WORK ITEM - An exact copy of the entries is needed, with every line included.

ENTRIES SHOWN -

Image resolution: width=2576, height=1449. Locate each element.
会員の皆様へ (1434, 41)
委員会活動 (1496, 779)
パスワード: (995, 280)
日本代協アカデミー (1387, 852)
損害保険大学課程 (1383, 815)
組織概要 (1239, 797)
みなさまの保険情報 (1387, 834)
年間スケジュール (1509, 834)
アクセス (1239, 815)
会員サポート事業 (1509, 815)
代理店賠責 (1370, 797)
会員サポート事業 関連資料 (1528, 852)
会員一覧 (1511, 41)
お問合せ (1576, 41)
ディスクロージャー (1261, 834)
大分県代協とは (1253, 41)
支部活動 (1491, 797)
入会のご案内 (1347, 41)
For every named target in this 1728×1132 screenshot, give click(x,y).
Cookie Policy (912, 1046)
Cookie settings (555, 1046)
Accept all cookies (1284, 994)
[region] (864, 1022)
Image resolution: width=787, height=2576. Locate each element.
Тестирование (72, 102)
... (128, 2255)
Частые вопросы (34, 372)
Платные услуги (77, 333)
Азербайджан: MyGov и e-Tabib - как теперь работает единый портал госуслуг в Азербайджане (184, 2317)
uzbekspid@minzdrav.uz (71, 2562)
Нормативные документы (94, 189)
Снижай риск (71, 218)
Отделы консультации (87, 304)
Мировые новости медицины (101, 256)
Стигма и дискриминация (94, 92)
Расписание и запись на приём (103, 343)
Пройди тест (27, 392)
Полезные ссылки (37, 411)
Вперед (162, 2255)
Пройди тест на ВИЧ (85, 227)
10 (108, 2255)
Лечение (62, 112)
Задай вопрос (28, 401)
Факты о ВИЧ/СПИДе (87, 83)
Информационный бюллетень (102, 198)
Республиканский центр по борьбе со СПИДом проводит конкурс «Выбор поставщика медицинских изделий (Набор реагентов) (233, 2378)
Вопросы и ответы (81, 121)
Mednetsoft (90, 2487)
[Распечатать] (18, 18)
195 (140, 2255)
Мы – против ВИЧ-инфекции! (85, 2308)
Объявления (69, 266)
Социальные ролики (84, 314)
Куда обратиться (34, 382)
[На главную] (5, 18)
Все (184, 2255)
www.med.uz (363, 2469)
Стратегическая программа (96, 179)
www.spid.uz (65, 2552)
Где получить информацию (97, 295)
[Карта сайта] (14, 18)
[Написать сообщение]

ANSWER TO THIS EXERCISE -
Image resolution: width=2576, height=1449. Locate each element.
会員の皆様へ (1434, 41)
委員会活動 (1496, 779)
パスワード: (995, 280)
日本代協アカデミー (1387, 852)
損害保険大学課程 (1383, 815)
組織概要 (1239, 797)
みなさまの保険情報 (1387, 834)
年間スケジュール (1509, 834)
アクセス (1239, 815)
会員サポート事業 (1509, 815)
代理店賠責 (1370, 797)
会員サポート事業 関連資料 (1528, 852)
会員一覧 (1511, 41)
お問合せ (1576, 41)
ディスクロージャー (1261, 834)
大分県代協とは (1253, 41)
支部活動 (1491, 797)
入会のご案内 (1347, 41)
For every named target in this 1728×1132 screenshot, give click(x,y).
Cookie Policy (912, 1046)
Cookie settings (555, 1046)
Accept all cookies (1284, 994)
[region] (864, 1022)
Image resolution: width=787, height=2576. Locate each element.
Тестирование (72, 102)
... (128, 2255)
Частые вопросы (34, 372)
Платные услуги (77, 333)
Азербайджан: MyGov и e-Tabib - как теперь работает единый портал госуслуг в Азербайджане (184, 2317)
uzbekspid@minzdrav.uz (71, 2562)
Нормативные документы (94, 189)
Снижай риск (71, 218)
Отделы консультации (87, 304)
Мировые новости медицины (101, 256)
Стигма и дискриминация (94, 92)
Расписание и запись на приём (103, 343)
Пройди тест (27, 392)
Полезные ссылки (37, 411)
Вперед (162, 2255)
Пройди тест на ВИЧ (85, 227)
10 (108, 2255)
Лечение (62, 112)
Задай вопрос (28, 401)
Факты о ВИЧ/СПИДе (87, 83)
Информационный бюллетень (102, 198)
Республиканский центр по борьбе со СПИДом проводит конкурс «Выбор поставщика медицинских изделий (Набор реагентов) (233, 2378)
Вопросы и ответы (81, 121)
Mednetsoft (90, 2487)
[Распечатать] (18, 18)
195 (140, 2255)
Мы – против ВИЧ-инфекции! (85, 2308)
Объявления (69, 266)
Социальные ролики (84, 314)
Куда обратиться (34, 382)
[На главную] (5, 18)
Все (184, 2255)
www.med.uz (363, 2469)
Стратегическая программа (96, 179)
www.spid.uz (65, 2552)
Где получить информацию (97, 295)
[Карта сайта] (14, 18)
[Написать сообщение]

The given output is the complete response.